WHAT YOU HAVE TO DO:
Copy the following rows verbatim, reproducing every line as it appears.

DATA LINES:
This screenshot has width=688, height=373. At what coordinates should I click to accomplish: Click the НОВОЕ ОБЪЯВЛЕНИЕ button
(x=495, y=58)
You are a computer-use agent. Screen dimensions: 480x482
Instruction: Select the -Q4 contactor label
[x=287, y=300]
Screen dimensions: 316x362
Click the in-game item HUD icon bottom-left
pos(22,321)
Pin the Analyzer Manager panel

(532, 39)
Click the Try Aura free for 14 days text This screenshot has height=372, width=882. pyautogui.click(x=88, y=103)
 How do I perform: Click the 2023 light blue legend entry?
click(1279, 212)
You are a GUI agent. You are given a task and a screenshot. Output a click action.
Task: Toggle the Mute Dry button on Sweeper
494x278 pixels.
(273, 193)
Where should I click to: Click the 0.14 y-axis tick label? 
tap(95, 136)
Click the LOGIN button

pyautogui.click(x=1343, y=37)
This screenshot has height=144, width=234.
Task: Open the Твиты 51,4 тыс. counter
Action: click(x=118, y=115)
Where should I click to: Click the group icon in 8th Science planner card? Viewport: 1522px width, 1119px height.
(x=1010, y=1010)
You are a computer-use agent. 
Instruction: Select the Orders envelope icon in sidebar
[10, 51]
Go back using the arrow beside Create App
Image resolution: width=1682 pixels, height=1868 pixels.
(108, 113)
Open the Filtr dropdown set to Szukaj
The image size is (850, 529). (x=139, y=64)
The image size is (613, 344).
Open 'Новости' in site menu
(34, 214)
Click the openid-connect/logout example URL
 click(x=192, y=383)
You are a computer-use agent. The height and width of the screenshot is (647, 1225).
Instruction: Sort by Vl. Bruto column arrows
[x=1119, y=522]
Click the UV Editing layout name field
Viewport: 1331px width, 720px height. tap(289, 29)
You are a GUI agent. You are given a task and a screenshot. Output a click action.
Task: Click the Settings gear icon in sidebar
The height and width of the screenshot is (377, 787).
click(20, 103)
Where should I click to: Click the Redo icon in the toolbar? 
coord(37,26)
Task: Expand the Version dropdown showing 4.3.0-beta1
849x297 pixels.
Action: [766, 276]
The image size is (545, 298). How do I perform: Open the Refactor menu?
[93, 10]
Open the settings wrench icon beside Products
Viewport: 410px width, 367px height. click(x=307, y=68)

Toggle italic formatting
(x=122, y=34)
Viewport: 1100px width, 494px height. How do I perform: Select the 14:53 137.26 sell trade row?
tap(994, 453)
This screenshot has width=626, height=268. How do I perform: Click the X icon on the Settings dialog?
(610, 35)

ANSWER FOR THE TASK:
This screenshot has width=688, height=373. At what coordinates should I click to accomplish: Click the НОВОЕ ОБЪЯВЛЕНИЕ button
(x=495, y=58)
You are a computer-use agent. Screen dimensions: 480x482
Instruction: Select the -Q4 contactor label
[x=287, y=300]
Screen dimensions: 316x362
Click the in-game item HUD icon bottom-left
pos(22,321)
Pin the Analyzer Manager panel

(532, 39)
Click the Try Aura free for 14 days text This screenshot has height=372, width=882. pyautogui.click(x=88, y=103)
 How do I perform: Click the 2023 light blue legend entry?
click(1279, 212)
You are a GUI agent. You are given a task and a screenshot. Output a click action.
Task: Toggle the Mute Dry button on Sweeper
494x278 pixels.
(273, 193)
Where should I click to: Click the 0.14 y-axis tick label? 
tap(95, 136)
Click the LOGIN button

pyautogui.click(x=1343, y=37)
This screenshot has height=144, width=234.
Task: Open the Твиты 51,4 тыс. counter
Action: click(x=118, y=115)
Where should I click to: Click the group icon in 8th Science planner card? Viewport: 1522px width, 1119px height.
(x=1010, y=1010)
You are a computer-use agent. 
Instruction: Select the Orders envelope icon in sidebar
[10, 51]
Go back using the arrow beside Create App
Image resolution: width=1682 pixels, height=1868 pixels.
(108, 113)
Open the Filtr dropdown set to Szukaj
The image size is (850, 529). (x=139, y=64)
The image size is (613, 344).
Open 'Новости' in site menu
(34, 214)
Click the openid-connect/logout example URL
 click(x=192, y=383)
You are a computer-use agent. The height and width of the screenshot is (647, 1225).
Instruction: Sort by Vl. Bruto column arrows
[x=1119, y=522]
Click the UV Editing layout name field
Viewport: 1331px width, 720px height. tap(289, 29)
You are a GUI agent. You are given a task and a screenshot. Output a click action.
Task: Click the Settings gear icon in sidebar
The height and width of the screenshot is (377, 787).
click(20, 103)
Where should I click to: Click the Redo icon in the toolbar? 
coord(37,26)
Task: Expand the Version dropdown showing 4.3.0-beta1
849x297 pixels.
Action: [766, 276]
The image size is (545, 298). How do I perform: Open the Refactor menu?
[93, 10]
Open the settings wrench icon beside Products
Viewport: 410px width, 367px height. click(x=307, y=68)

Toggle italic formatting
(x=122, y=34)
Viewport: 1100px width, 494px height. How do I perform: Select the 14:53 137.26 sell trade row?
tap(994, 453)
This screenshot has width=626, height=268. How do I perform: Click the X icon on the Settings dialog?
(610, 35)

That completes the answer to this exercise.